Are you lost in the literature? Or are you desperately looking for the ‘needle in the haystack’? Even though you might be already familiar with Philpapers and Philosopher’s Index, the philosophy-specific bibliographic databases, in this blog post we highlight some important differences between the two. You can find further comparisons between them on both the Philpapers dedicated webpage and the Philosopher’s Index webpage, whereas Princeton University did an excellent external review in 2014.
Philpapers has arguably become the central online resource for English-speaking philosophy, and its repository includes more than 1.800.000 research books and articles. Browsing and discovery are facilitated by a hierarchical subject taxonomy with more than 5000 categories which, together with the indexing, are implemented by a large community of professional philosophers.

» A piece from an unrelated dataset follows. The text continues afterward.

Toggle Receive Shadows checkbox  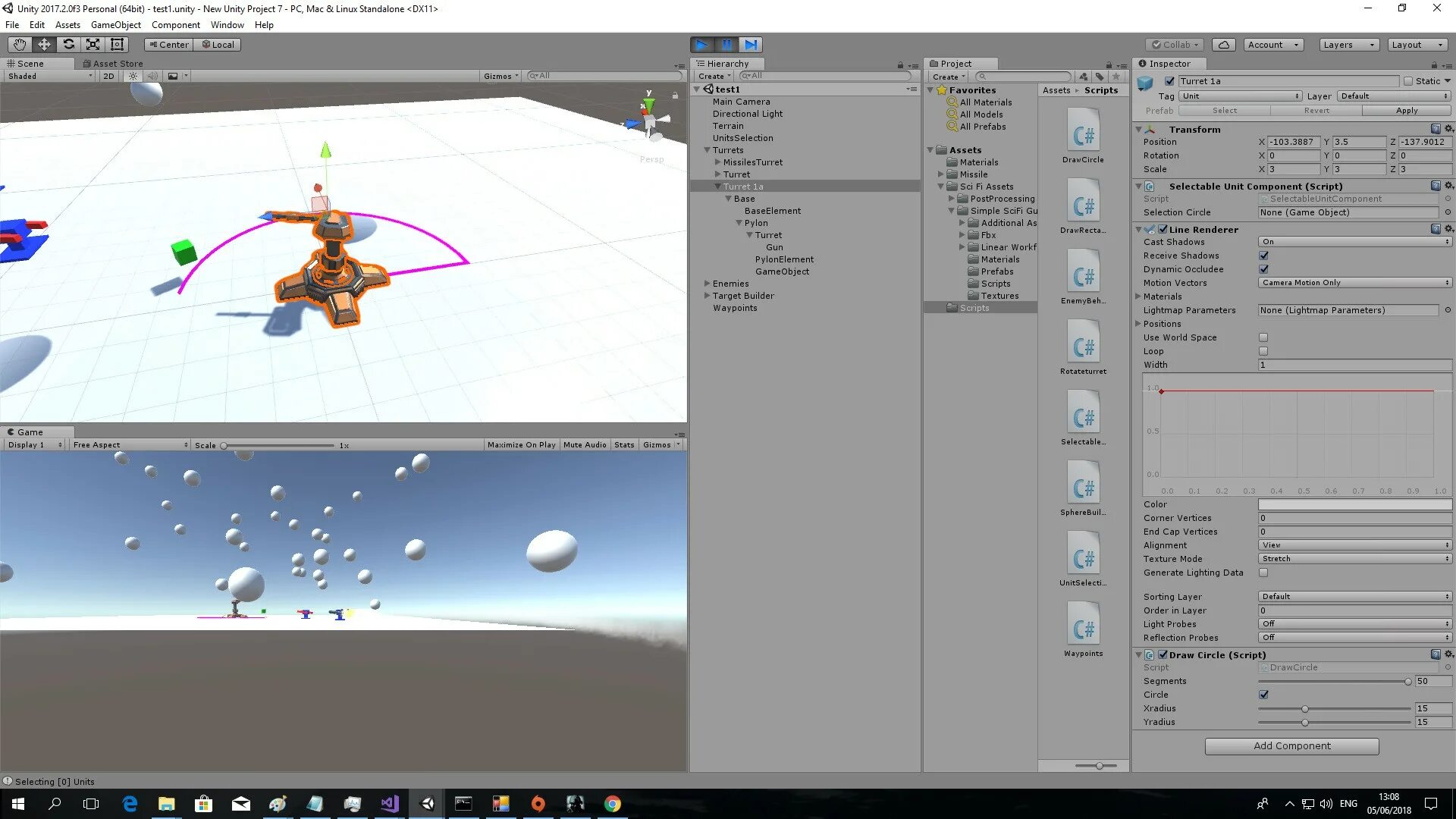1263,256
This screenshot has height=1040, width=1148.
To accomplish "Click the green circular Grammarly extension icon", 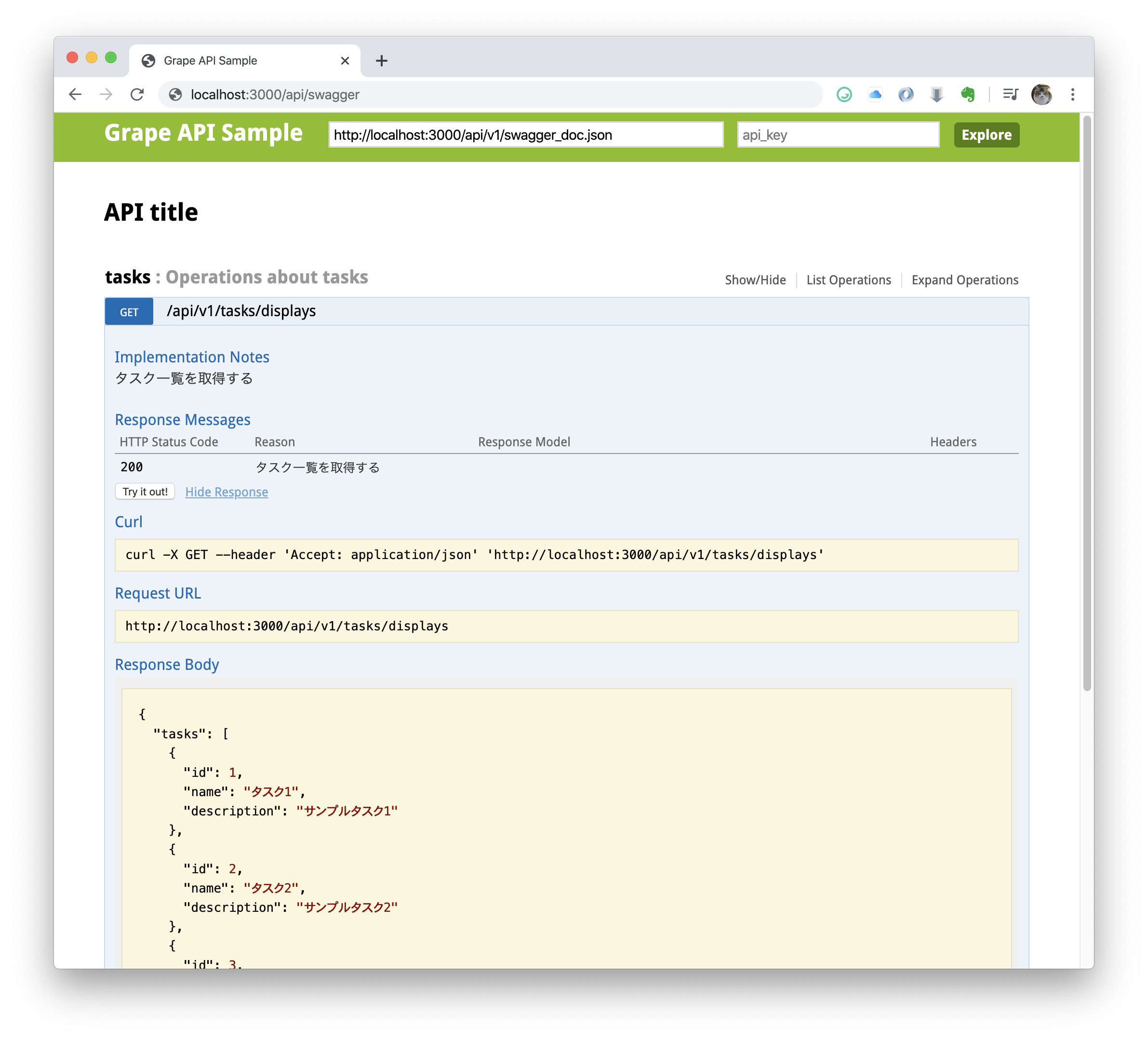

In addition to the search engine, Philpapers offers further tools, such as a job portal and the possibility to create a personal profile. It is a relatively new database which has showed a successful development in scope while maintaining a good quality, and it is also likely that its structure will be improved in the near future.

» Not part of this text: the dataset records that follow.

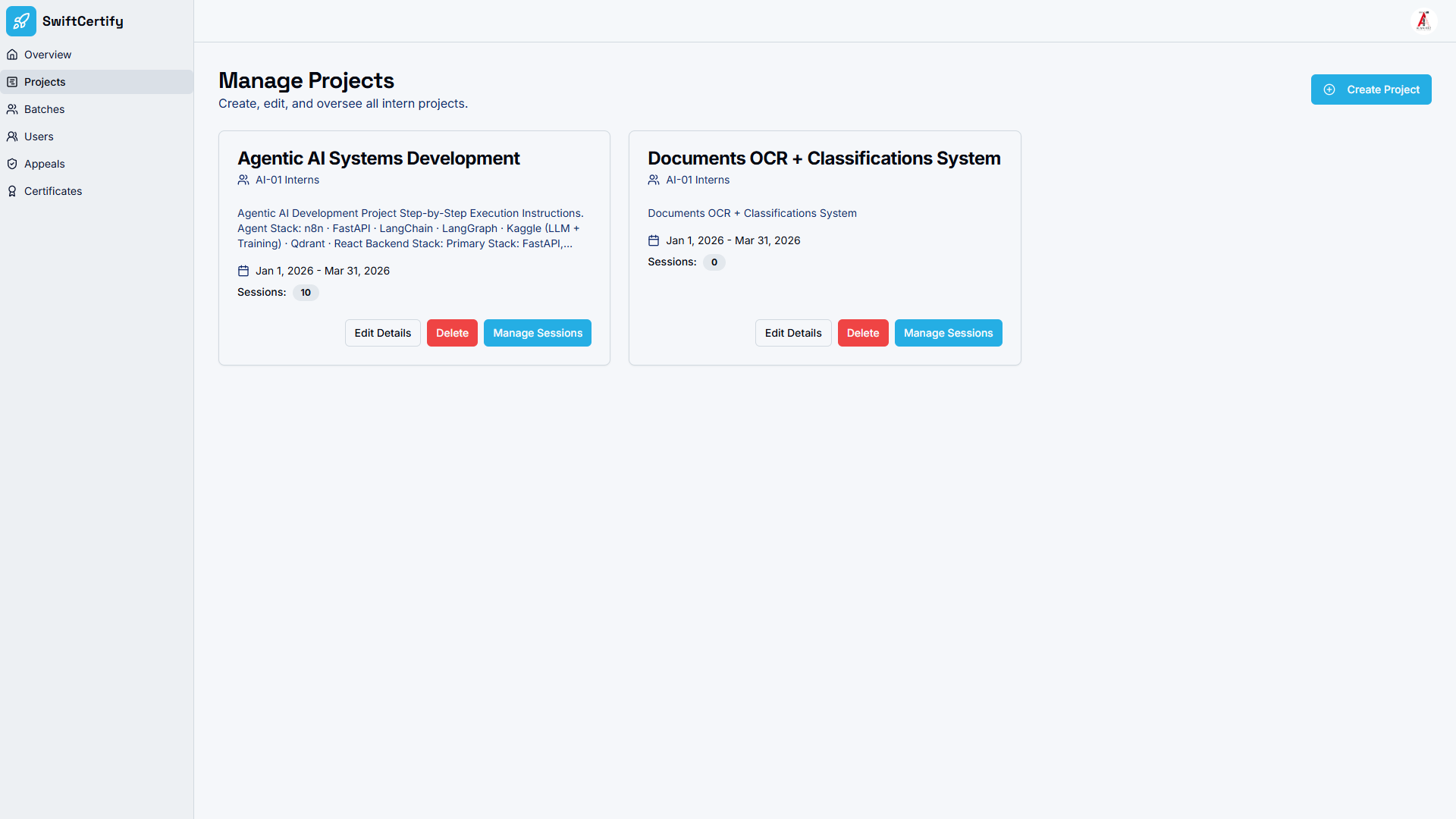Click the Overview home icon in the sidebar
The height and width of the screenshot is (819, 1456).
coord(12,55)
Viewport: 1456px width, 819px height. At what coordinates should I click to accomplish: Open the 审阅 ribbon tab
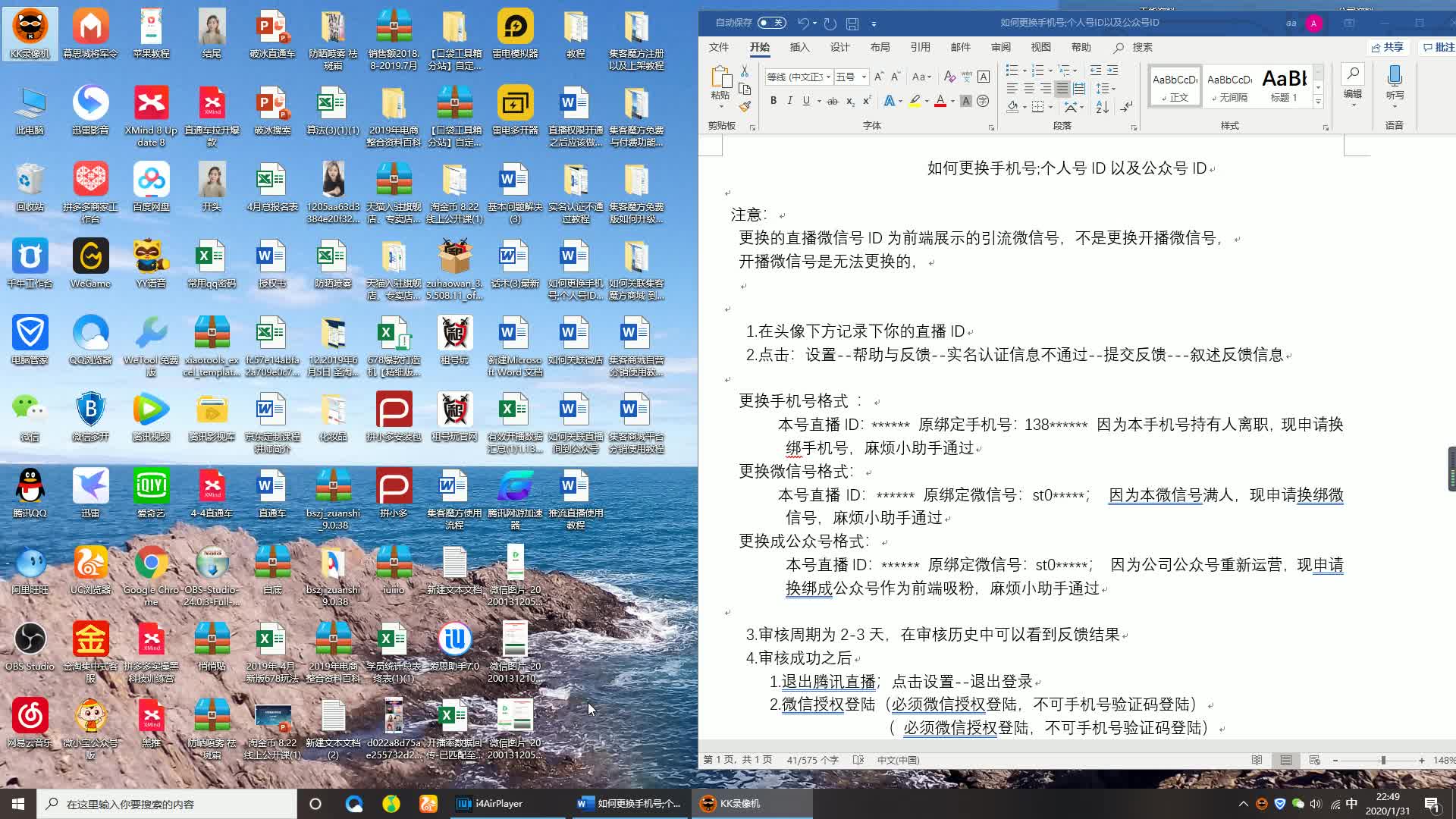click(x=1002, y=47)
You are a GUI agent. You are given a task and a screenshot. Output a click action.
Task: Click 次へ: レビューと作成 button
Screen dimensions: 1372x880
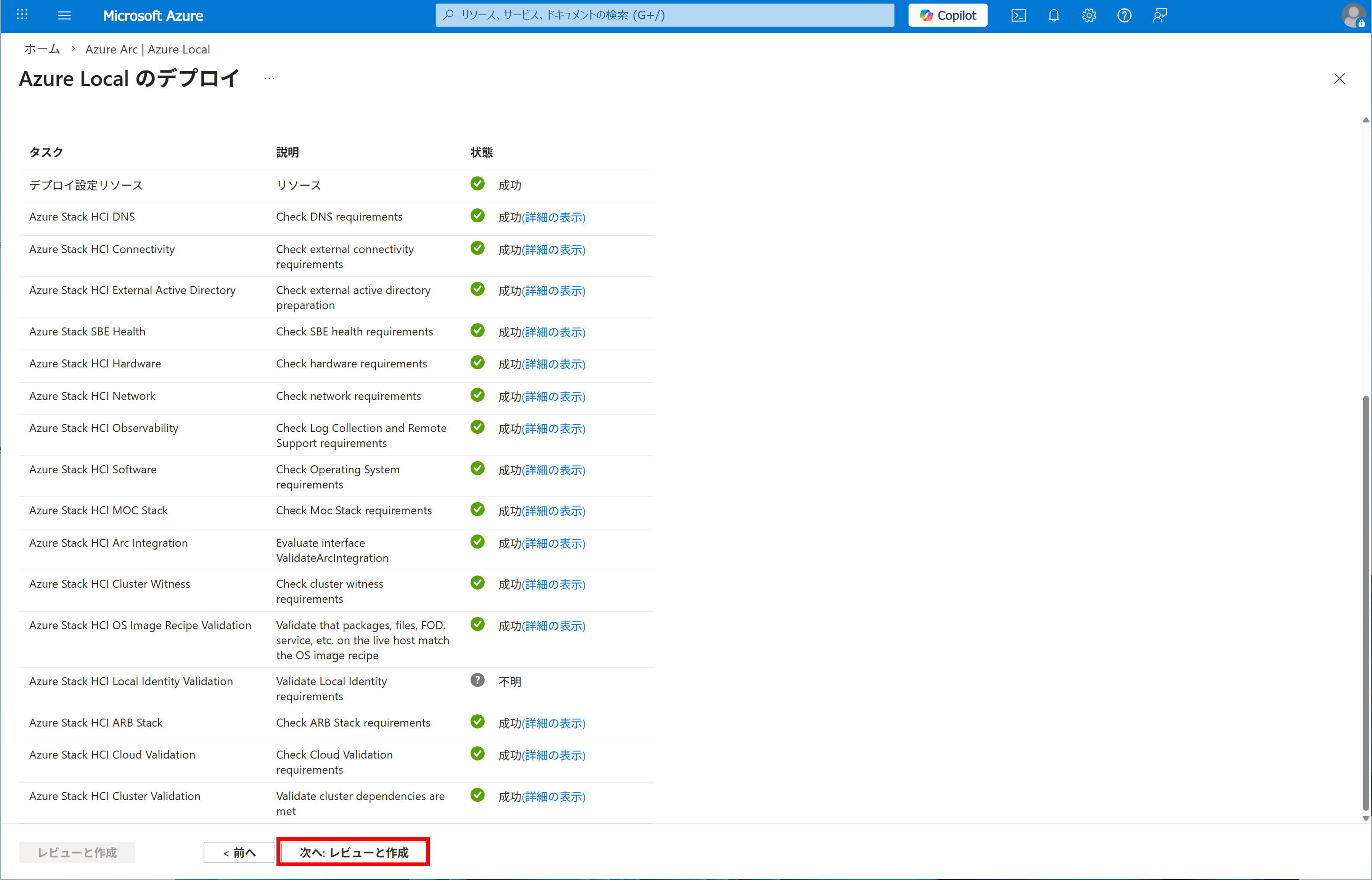tap(353, 852)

Originally created in 1966, Philosophers Index contains about 600.000 records and is controlled only by a limited number of editors, who submit full texts of papers only after checking their quality and assigning relevant keywords to them. Both simple and advanced searches are supported, allowing users to formulate complicate and precise queries limited to specific field, by language, or document type. Individual indexes can also be browsed directly, and the philosophical taxonomy, featuring a 15000 words thesaurus, exhibits a great variety and interconnectedness.